╭──

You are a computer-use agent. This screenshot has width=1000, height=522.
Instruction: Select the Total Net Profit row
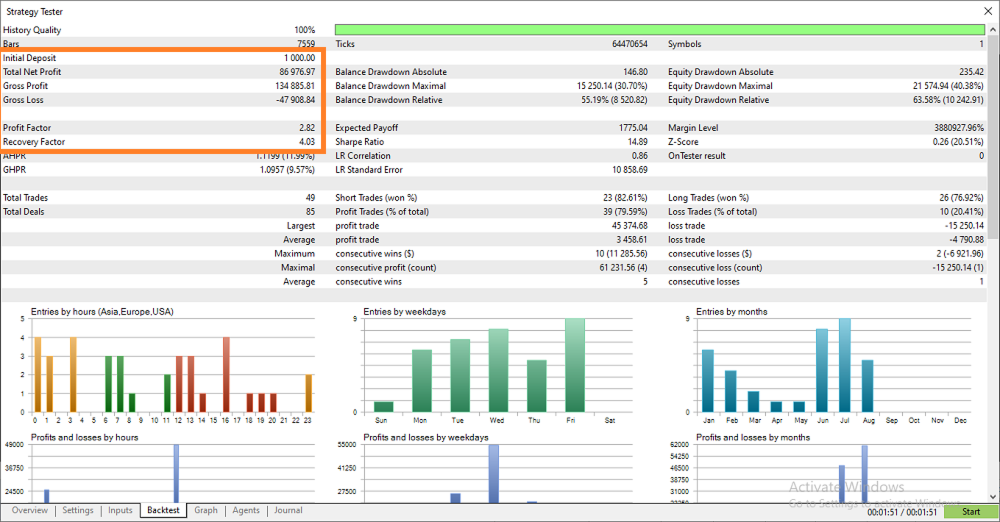pos(159,72)
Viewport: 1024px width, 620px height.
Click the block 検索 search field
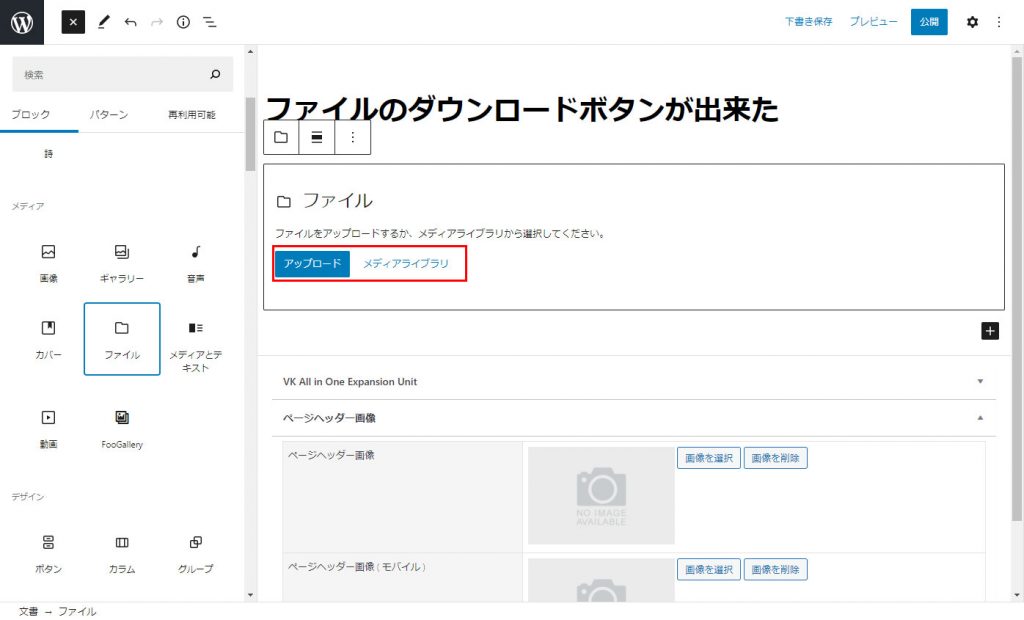pyautogui.click(x=110, y=75)
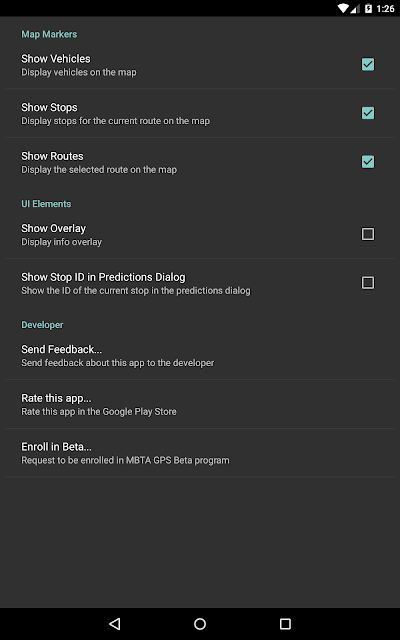This screenshot has height=640, width=400.
Task: Enable the Show Overlay checkbox
Action: click(x=368, y=234)
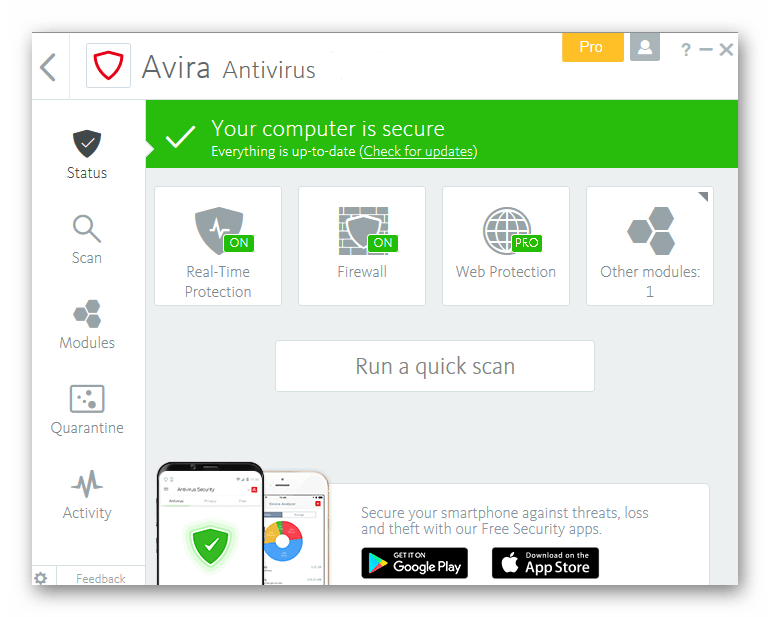Go back with the left chevron
This screenshot has width=770, height=617.
pyautogui.click(x=49, y=67)
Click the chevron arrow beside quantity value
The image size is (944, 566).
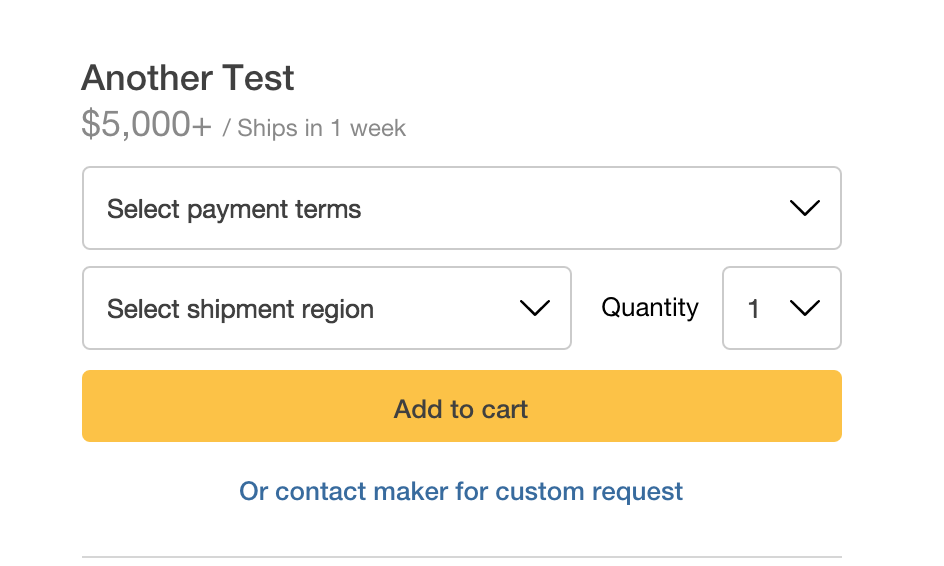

╰──

* _PROBLEM_
When copying the entries above, keep each word as it is and exclude any image.

* _OUTPUT FOR THIS EXERCISE_
You are a computer-use agent. This screenshot has width=1000, height=522.
Instruction: Select the Total Net Profit row
pos(159,72)
Viewport: 1024px width, 620px height.
Click the block 検索 search field
pyautogui.click(x=110, y=75)
This screenshot has height=640, width=400.
Task: Enable the Show Overlay checkbox
Action: click(x=368, y=234)
Go back with the left chevron
This screenshot has width=770, height=617.
pyautogui.click(x=49, y=67)
Click the chevron arrow beside quantity value
The image size is (944, 566).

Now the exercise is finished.